**Problem description**
Output the stretch of entries from the line that contains "The image size" through the line that contains "pyautogui.click(x=69, y=266)", repeating every line exactly, with both ends included and the pictures left out.

**Recorded information**

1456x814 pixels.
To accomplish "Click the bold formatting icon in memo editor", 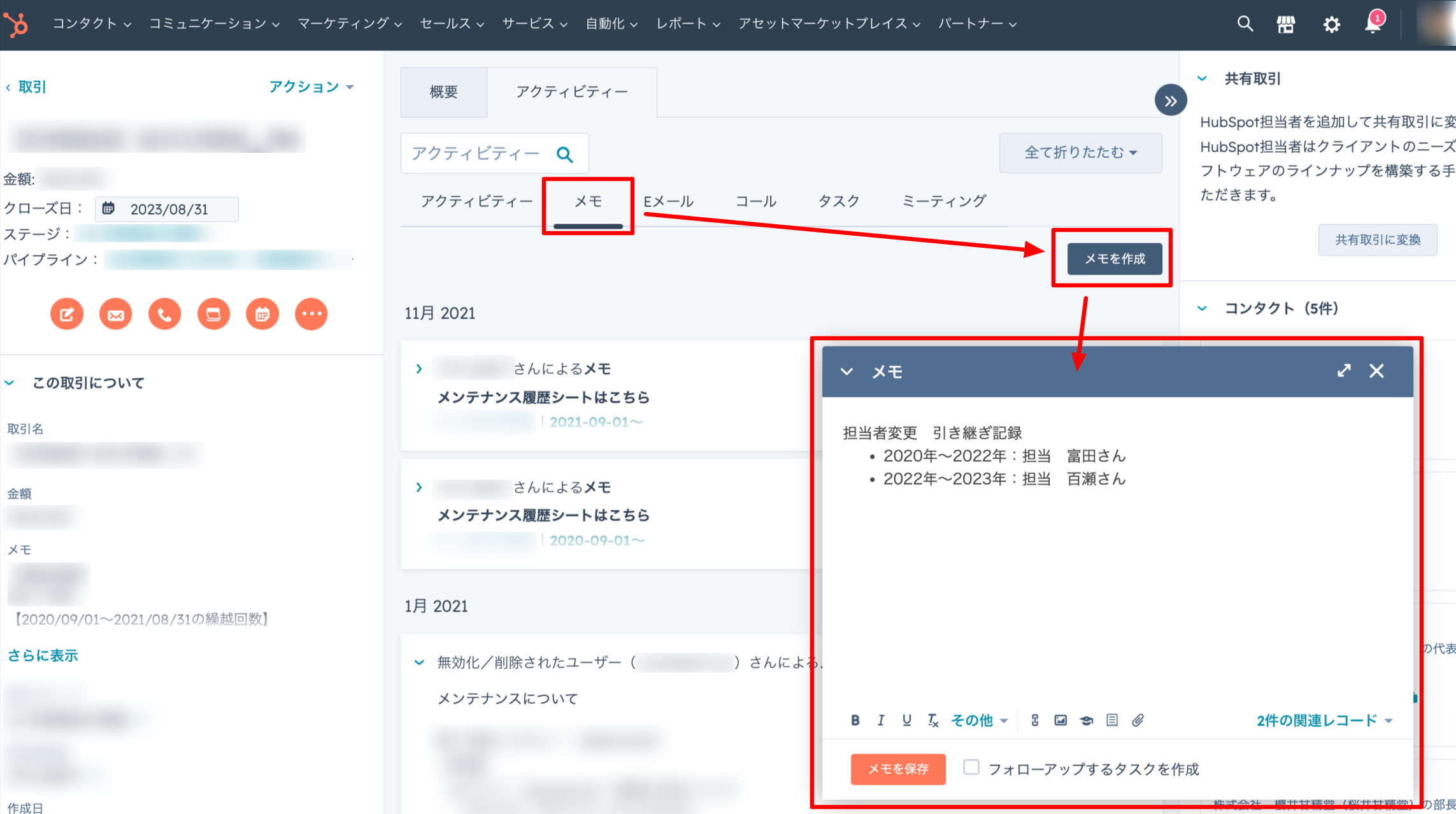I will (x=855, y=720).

* * *

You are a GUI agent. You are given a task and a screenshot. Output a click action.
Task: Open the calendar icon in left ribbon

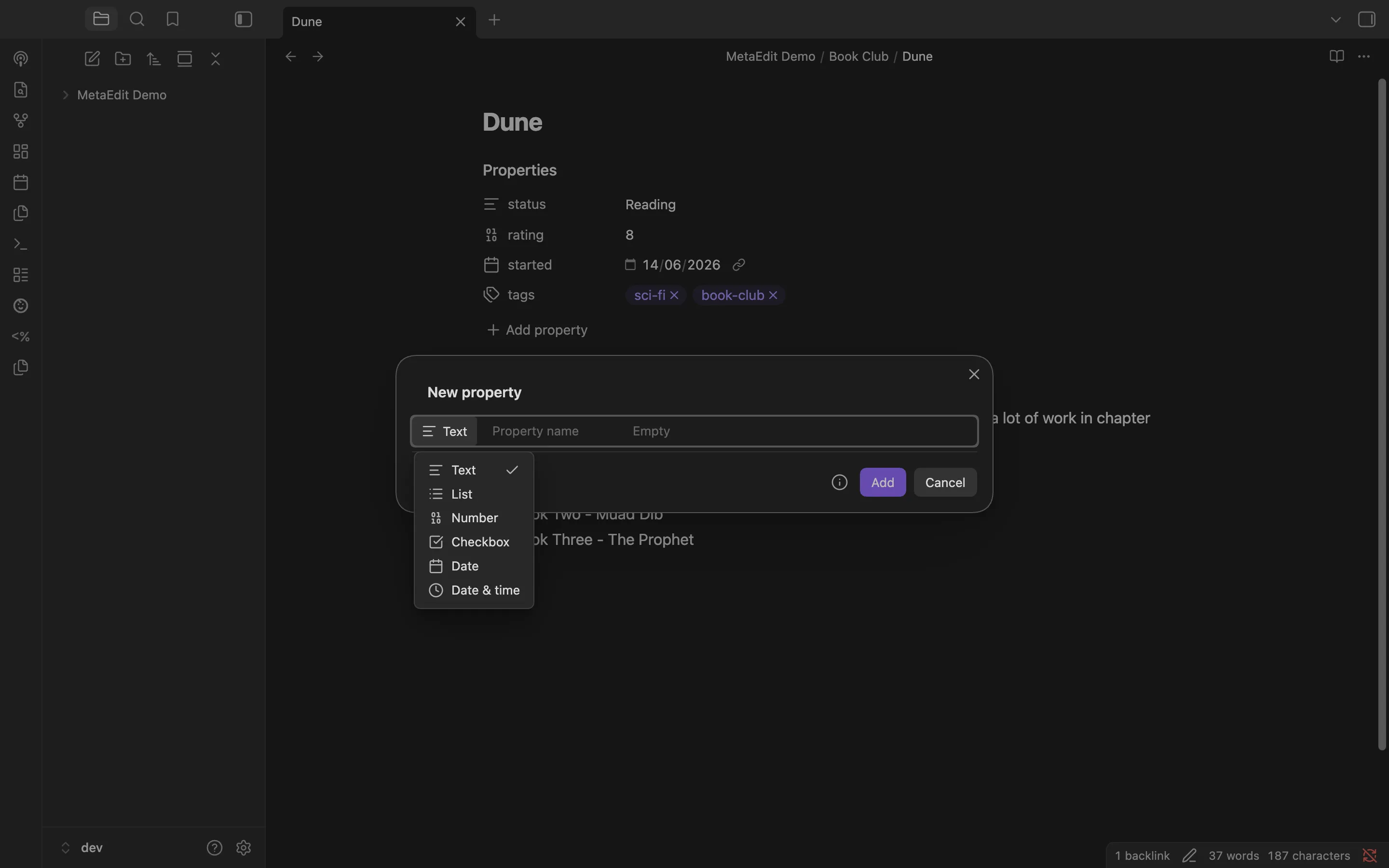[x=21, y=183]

==

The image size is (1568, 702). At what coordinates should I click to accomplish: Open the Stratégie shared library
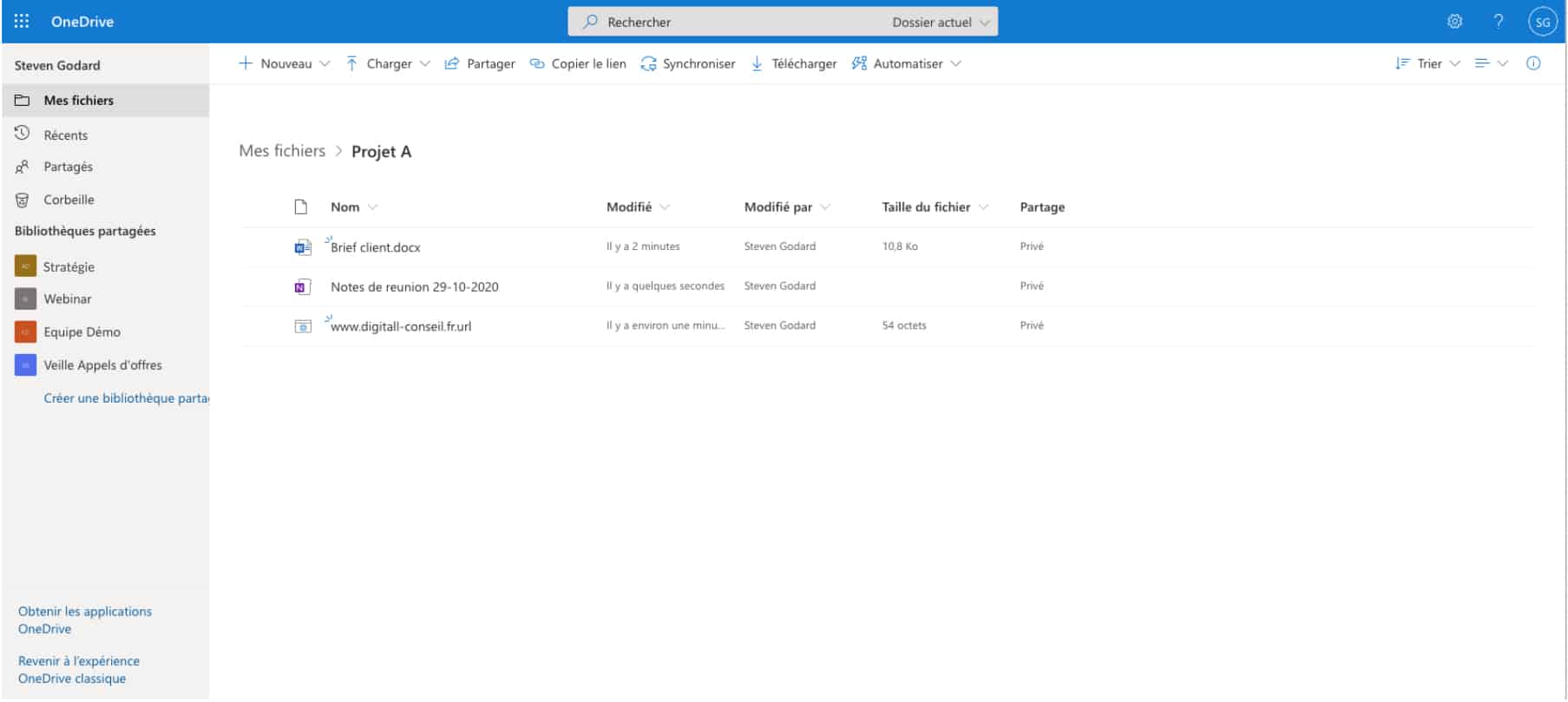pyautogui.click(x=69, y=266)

**Full solution**
The image size is (1568, 702). At what coordinates should I click to accomplish: Open the Stratégie shared library
pyautogui.click(x=69, y=266)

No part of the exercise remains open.